[Start Data supplied]

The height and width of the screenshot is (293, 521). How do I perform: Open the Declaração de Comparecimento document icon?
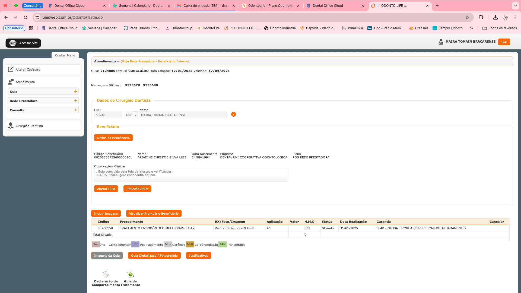tap(106, 274)
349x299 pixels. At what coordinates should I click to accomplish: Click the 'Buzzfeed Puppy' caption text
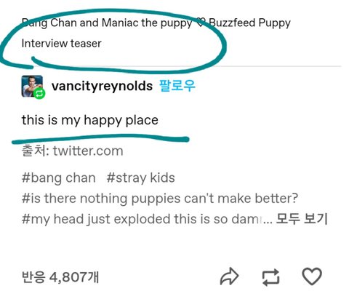point(249,23)
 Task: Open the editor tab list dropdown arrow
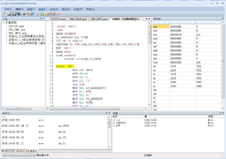[146, 19]
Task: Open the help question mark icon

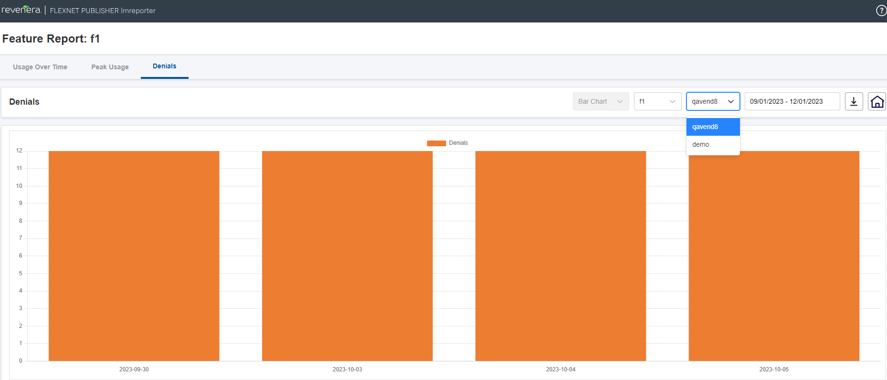Action: tap(881, 11)
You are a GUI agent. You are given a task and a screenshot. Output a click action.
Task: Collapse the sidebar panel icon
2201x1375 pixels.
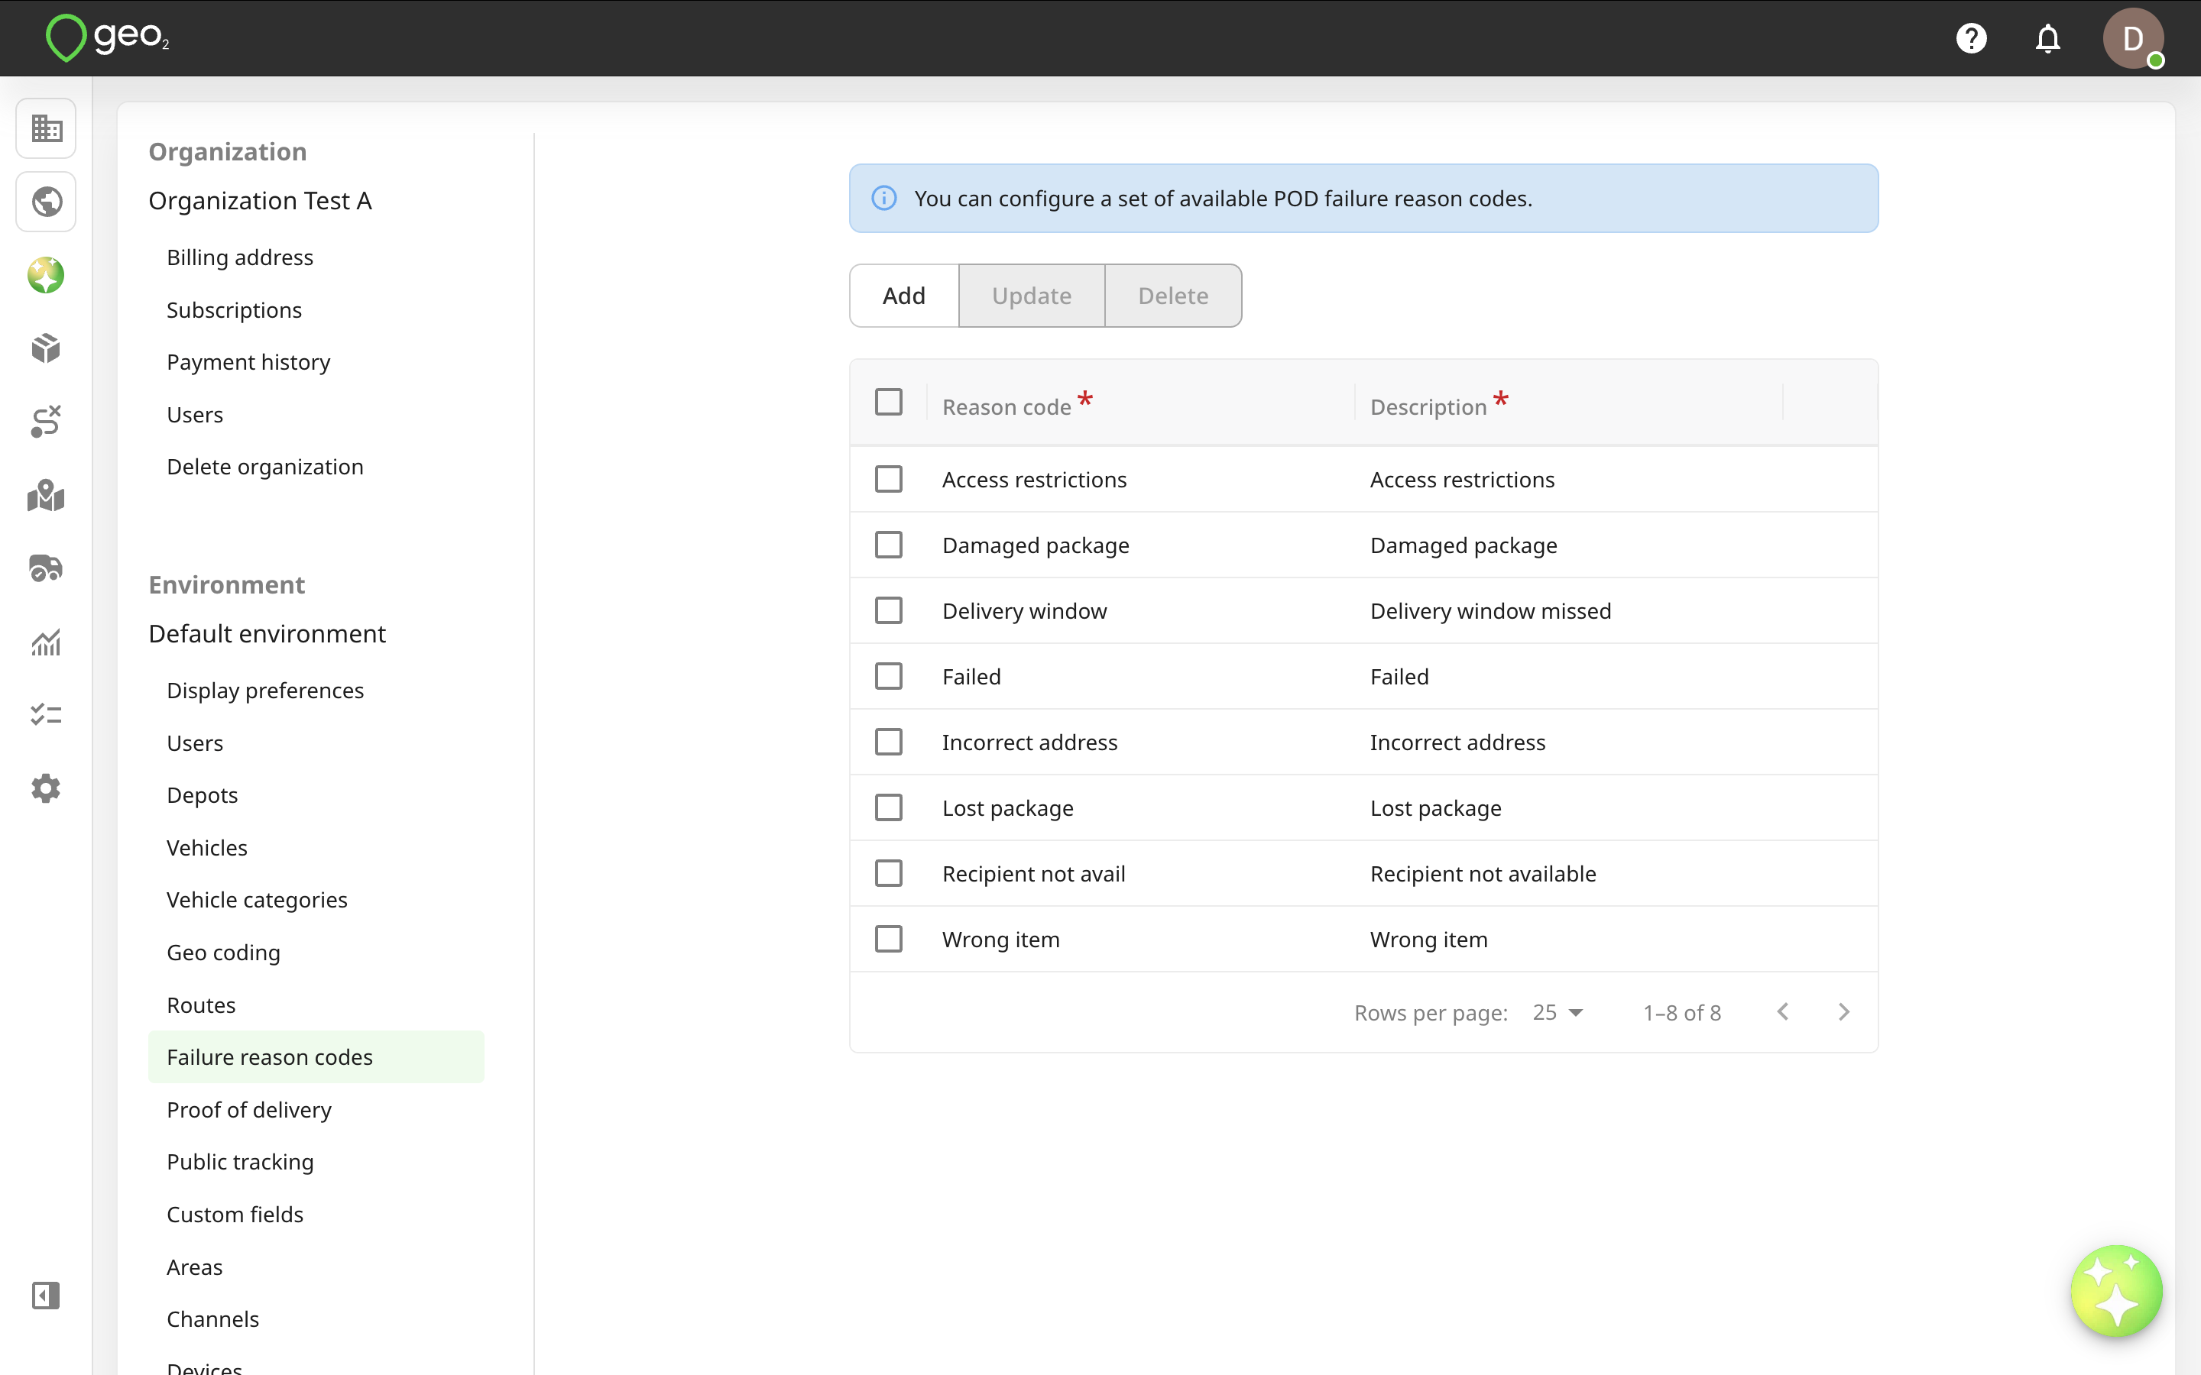tap(46, 1295)
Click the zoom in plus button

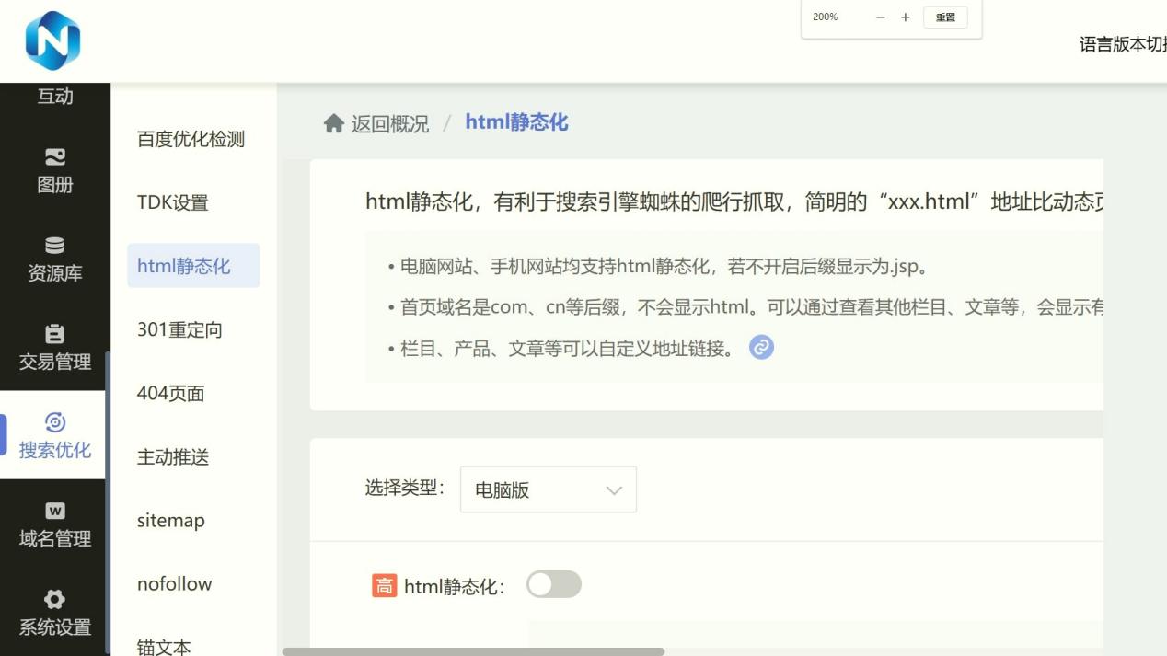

[End Data supplied]

> Description of the task
Could you copy out, word for word, every line from the one containing "You are a GUI" through the end of the items, both ends included, leaving out the pictures?

> Complete response
You are a GUI agent. You are given a task and a screenshot. Output a click action.
Task: Collapse the sidebar panel icon
2201x1375 pixels.
tap(46, 1295)
Click the zoom in plus button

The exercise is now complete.